Content starts
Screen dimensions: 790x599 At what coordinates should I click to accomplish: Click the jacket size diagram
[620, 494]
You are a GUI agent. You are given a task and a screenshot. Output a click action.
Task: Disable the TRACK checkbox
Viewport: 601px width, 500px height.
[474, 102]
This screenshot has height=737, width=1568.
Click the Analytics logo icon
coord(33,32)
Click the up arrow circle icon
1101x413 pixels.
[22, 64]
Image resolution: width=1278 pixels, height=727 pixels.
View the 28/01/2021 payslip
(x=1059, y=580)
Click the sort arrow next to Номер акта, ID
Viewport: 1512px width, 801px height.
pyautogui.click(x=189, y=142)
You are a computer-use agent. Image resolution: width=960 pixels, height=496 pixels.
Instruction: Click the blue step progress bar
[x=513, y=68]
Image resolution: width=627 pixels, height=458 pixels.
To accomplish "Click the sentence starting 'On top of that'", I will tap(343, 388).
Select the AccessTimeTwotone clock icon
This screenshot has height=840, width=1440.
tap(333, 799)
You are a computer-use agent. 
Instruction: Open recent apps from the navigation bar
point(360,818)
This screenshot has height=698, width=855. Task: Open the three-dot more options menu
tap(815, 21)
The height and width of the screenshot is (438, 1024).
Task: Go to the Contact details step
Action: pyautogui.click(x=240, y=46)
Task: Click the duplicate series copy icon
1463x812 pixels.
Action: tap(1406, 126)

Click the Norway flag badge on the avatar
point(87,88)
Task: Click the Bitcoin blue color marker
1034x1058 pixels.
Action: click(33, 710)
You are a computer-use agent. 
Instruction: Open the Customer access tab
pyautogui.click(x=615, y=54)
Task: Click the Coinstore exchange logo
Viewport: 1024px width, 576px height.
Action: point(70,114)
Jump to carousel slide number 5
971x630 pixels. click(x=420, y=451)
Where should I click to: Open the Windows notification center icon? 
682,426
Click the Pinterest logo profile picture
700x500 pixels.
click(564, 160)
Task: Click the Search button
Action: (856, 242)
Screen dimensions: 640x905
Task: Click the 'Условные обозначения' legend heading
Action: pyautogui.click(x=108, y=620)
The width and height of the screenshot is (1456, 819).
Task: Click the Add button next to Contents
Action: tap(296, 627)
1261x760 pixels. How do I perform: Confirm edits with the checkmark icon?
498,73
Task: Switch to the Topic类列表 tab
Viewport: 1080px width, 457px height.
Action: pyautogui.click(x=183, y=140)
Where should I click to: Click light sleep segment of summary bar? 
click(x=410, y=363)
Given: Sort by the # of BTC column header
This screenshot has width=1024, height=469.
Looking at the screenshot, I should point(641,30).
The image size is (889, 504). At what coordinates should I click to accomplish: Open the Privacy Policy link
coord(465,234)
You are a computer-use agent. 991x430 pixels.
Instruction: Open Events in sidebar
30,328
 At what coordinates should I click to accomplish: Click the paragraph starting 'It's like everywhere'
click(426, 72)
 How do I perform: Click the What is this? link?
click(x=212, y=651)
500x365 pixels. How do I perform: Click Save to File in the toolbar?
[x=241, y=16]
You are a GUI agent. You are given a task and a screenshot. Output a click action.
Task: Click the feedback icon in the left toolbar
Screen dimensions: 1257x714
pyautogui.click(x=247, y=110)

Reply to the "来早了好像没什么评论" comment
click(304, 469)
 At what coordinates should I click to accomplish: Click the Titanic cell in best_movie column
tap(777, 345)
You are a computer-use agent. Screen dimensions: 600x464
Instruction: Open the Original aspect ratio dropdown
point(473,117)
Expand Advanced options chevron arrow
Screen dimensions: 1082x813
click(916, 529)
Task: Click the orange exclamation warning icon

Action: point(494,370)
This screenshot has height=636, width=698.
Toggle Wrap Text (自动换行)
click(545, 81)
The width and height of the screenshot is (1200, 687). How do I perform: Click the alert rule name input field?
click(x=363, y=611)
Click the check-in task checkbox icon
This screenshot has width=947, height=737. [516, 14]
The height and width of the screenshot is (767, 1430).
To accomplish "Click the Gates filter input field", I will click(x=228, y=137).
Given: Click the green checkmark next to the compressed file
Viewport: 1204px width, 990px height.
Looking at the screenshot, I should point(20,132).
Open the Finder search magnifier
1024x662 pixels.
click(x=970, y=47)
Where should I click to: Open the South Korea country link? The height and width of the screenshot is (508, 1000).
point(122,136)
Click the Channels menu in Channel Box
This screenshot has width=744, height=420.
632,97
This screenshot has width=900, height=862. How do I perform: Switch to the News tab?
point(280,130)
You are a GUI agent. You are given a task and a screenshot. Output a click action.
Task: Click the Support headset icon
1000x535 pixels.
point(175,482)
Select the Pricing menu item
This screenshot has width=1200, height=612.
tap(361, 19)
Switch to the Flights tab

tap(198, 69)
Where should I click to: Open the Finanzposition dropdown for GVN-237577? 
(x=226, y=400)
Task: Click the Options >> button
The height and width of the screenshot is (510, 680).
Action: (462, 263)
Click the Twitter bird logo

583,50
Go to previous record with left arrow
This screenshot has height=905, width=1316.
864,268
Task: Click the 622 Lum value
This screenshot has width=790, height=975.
Content ends
◆ **Exercise goal**: The material is to be written out once more, exactly and in full.

◆ **Exercise output**:
Screen dimensions: 790x599 At what coordinates should I click to accomplish: Click the jacket size diagram
[620, 494]
You are a GUI agent. You are given a task and a screenshot. Output a click action.
Task: Disable the TRACK checkbox
Viewport: 601px width, 500px height.
[474, 102]
This screenshot has height=737, width=1568.
Click the Analytics logo icon
coord(33,32)
Click the up arrow circle icon
1101x413 pixels.
[22, 64]
Image resolution: width=1278 pixels, height=727 pixels.
View the 28/01/2021 payslip
(x=1059, y=580)
Click the sort arrow next to Номер акта, ID
Viewport: 1512px width, 801px height.
pyautogui.click(x=189, y=142)
You are a computer-use agent. Image resolution: width=960 pixels, height=496 pixels.
Instruction: Click the blue step progress bar
[x=513, y=68]
Image resolution: width=627 pixels, height=458 pixels.
To accomplish "Click the sentence starting 'On top of that'", I will tap(343, 388).
Select the AccessTimeTwotone clock icon
This screenshot has height=840, width=1440.
tap(333, 799)
You are a computer-use agent. 
Instruction: Open recent apps from the navigation bar
point(360,818)
This screenshot has height=698, width=855. Task: Open the three-dot more options menu
tap(815, 21)
The height and width of the screenshot is (438, 1024).
Task: Go to the Contact details step
Action: pyautogui.click(x=240, y=46)
Task: Click the duplicate series copy icon
1463x812 pixels.
Action: tap(1406, 126)

Click the Norway flag badge on the avatar
point(87,88)
Task: Click the Bitcoin blue color marker
1034x1058 pixels.
Action: click(33, 710)
You are a computer-use agent. 
Instruction: Open the Customer access tab
pyautogui.click(x=615, y=54)
Task: Click the Coinstore exchange logo
Viewport: 1024px width, 576px height.
Action: point(70,114)
Jump to carousel slide number 5
971x630 pixels. click(x=420, y=451)
Where should I click to: Open the Windows notification center icon? 
682,426
Click the Pinterest logo profile picture
700x500 pixels.
click(564, 160)
Task: Click the Search button
Action: (856, 242)
Screen dimensions: 640x905
Task: Click the 'Условные обозначения' legend heading
Action: pyautogui.click(x=108, y=620)
The width and height of the screenshot is (1456, 819).
Task: Click the Add button next to Contents
Action: tap(296, 627)
1261x760 pixels. How do I perform: Confirm edits with the checkmark icon?
498,73
Task: Switch to the Topic类列表 tab
Viewport: 1080px width, 457px height.
Action: pyautogui.click(x=183, y=140)
Where should I click to: Click light sleep segment of summary bar? 
click(x=410, y=363)
Given: Sort by the # of BTC column header
This screenshot has width=1024, height=469.
Looking at the screenshot, I should point(641,30).
The image size is (889, 504). At what coordinates should I click to accomplish: Open the Privacy Policy link
coord(465,234)
You are a computer-use agent. 991x430 pixels.
Instruction: Open Events in sidebar
30,328
 At what coordinates should I click to accomplish: Click the paragraph starting 'It's like everywhere'
click(426, 72)
 How do I perform: Click the What is this? link?
click(x=212, y=651)
500x365 pixels. How do I perform: Click Save to File in the toolbar?
[x=241, y=16]
You are a GUI agent. You are given a task and a screenshot. Output a click action.
Task: Click the feedback icon in the left toolbar
Screen dimensions: 1257x714
pyautogui.click(x=247, y=110)

Reply to the "来早了好像没什么评论" comment
click(304, 469)
 At what coordinates should I click to accomplish: Click the Titanic cell in best_movie column
tap(777, 345)
You are a computer-use agent. Screen dimensions: 600x464
Instruction: Open the Original aspect ratio dropdown
point(473,117)
Expand Advanced options chevron arrow
Screen dimensions: 1082x813
click(916, 529)
Task: Click the orange exclamation warning icon

Action: point(494,370)
This screenshot has height=636, width=698.
Toggle Wrap Text (自动换行)
click(545, 81)
The width and height of the screenshot is (1200, 687). How do I perform: Click the alert rule name input field?
click(x=363, y=611)
Click the check-in task checkbox icon
This screenshot has width=947, height=737. [516, 14]
The height and width of the screenshot is (767, 1430).
To accomplish "Click the Gates filter input field", I will click(x=228, y=137).
Given: Click the green checkmark next to the compressed file
Viewport: 1204px width, 990px height.
Looking at the screenshot, I should point(20,132).
Open the Finder search magnifier
1024x662 pixels.
click(x=970, y=47)
Where should I click to: Open the South Korea country link? The height and width of the screenshot is (508, 1000).
point(122,136)
Click the Channels menu in Channel Box
This screenshot has width=744, height=420.
632,97
This screenshot has width=900, height=862. How do I perform: Switch to the News tab?
point(280,130)
You are a GUI agent. You are given a task and a screenshot. Output a click action.
Task: Click the Support headset icon
1000x535 pixels.
point(175,482)
Select the Pricing menu item
This screenshot has width=1200, height=612.
tap(361, 19)
Switch to the Flights tab

tap(198, 69)
Where should I click to: Open the Finanzposition dropdown for GVN-237577? 
(x=226, y=400)
Task: Click the Options >> button
The height and width of the screenshot is (510, 680).
Action: (462, 263)
Click the Twitter bird logo

583,50
Go to previous record with left arrow
This screenshot has height=905, width=1316.
864,268
Task: Click the 622 Lum value
This screenshot has width=790, height=975.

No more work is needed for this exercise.